Lisbon, Portugal — Lisbon, the capital of Portugal, is a wealth of sights, tastes and sounds. An ensemble of neighborhoods both old and new, it’s a city full of history, culture and tradition. After the devastating earthquake that struck in 1755, reconstruction began and the rebuilt Baixa area quickly became one of the city’s busiest districts. From there, you can glance up at São Jorge Castle on one hill while in another direction you’ll find Chiado, one of the trendiest and most elegant neighborhoods.
Cadiz (Seville), Spain — Hanging off the southwestern edge of Spain, Cádiz is one of Andalucía’s regional capitals and a place bursting with personality. Europe’s oldest continually inhabited city, with a history stretching back 3,000 years, has fallen on hard times in recent years, but a combination of pride, good humor and stoicism keeps it on an even keel. The famous Carnival, one of Spain’s most important in the genre, is a thrilling fiesta into which Cádiz pours all its energy and ingenuity.
Gibraltar, British Territory — Strategically located at the southern tip of Europe, facing Africa, Gibraltar offers a fascinating mix of cultures. With a history that includes Moorish, Spanish, Italian, Portuguese and English influences (among others), this tiny, 6.7-square-kilometer British Overseas Territory is most famous for the giant Jurassic limestone rock soaring above the territory’s main commercial and residential areas. The Rock contains an abundance of history (military and otherwise), not to mention significant flora and fauna, and a labyrinth of caves and tunnels.

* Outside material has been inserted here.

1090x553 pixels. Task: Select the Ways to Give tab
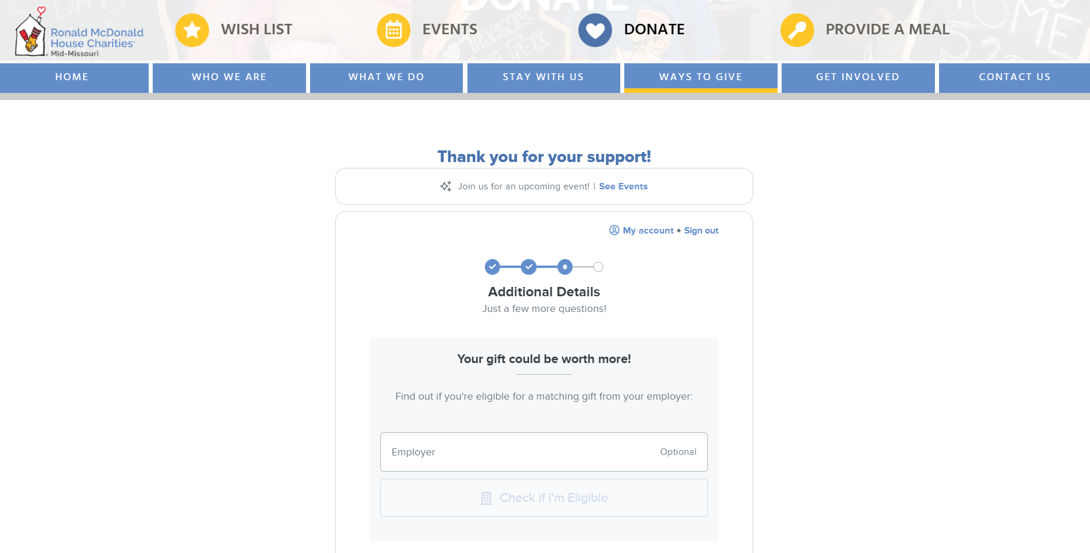tap(701, 77)
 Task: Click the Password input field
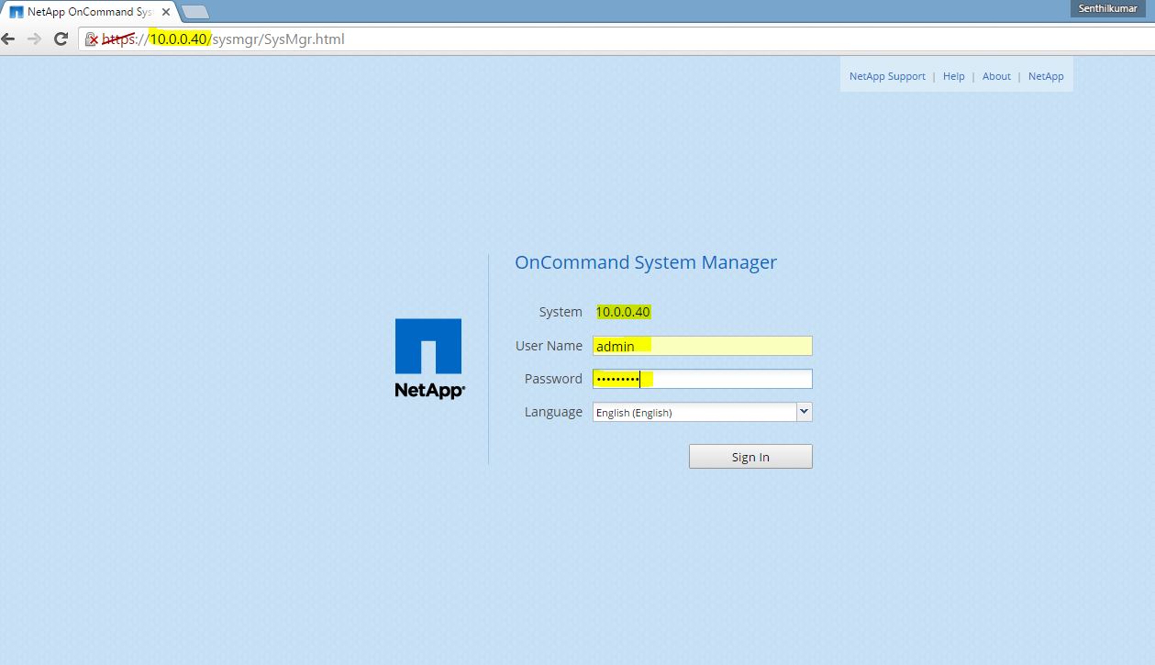702,378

Malaga, Spain — While Málaga was long considered just a stopover on the way to southern Spain’s Costa del Sol beach resorts, in recent years a buzz has developed around the Andalucian city. There is a brand-new $100 million port promenade filled with restaurants and a bold new branch of Paris’s Centre Pompidou built in the form of a colorful glass cube. A handful of other major new museums include one devoted to one of the city’s most famous sons, Pablo Picasso–it’s also the hometown of another famous Spanish export, actor Antonio Banderas. Where once many buildings were dilapidated, an entire swath of the historic center is now pedestrianized and filled with shoppers, diners and street musicians. Tapas bars with outdoor tables line the old town’s Calle Strachan, while all over Málaga a boom in fine dining is taking place. The city makes a fine base for day trips to many of Andalucía’s most famous sites.
Cartagena, Spain — There are more than two millennia of history to embrace in this port city in Spain’s southeastern Murcia region. While Cartagena is famously home to the second-largest Roman amphitheater on the Iberian Peninsula, the city is much more than just spectacular ancient ruins.
Rome (Civitavecchia), Italy — Once in the Eternal City you can fill your day with museums, churches, archaeological sites, traditional trattorias, artisan shops and, of course, gelato. The Colosseum and the Vatican Museums are Rome’s superstar attractions, but there are plenty of quieter gems to explore. For food lovers there are the markets in Campo de’ Fiori or the slightly farther flung Testaccio. The hip neighborhood of Monti, next to the Colosseum, has a vibrant piazza scene and boutique shopping, while the Villa Borghese offers a green oasis with a view towards Saint Peter’s Basilica and the masterpiece-filled Galleria Borghese. Although Rome might not have been built in one day, you’ll certainly be able to see the highlights and top things to do in Rome in 24 hours.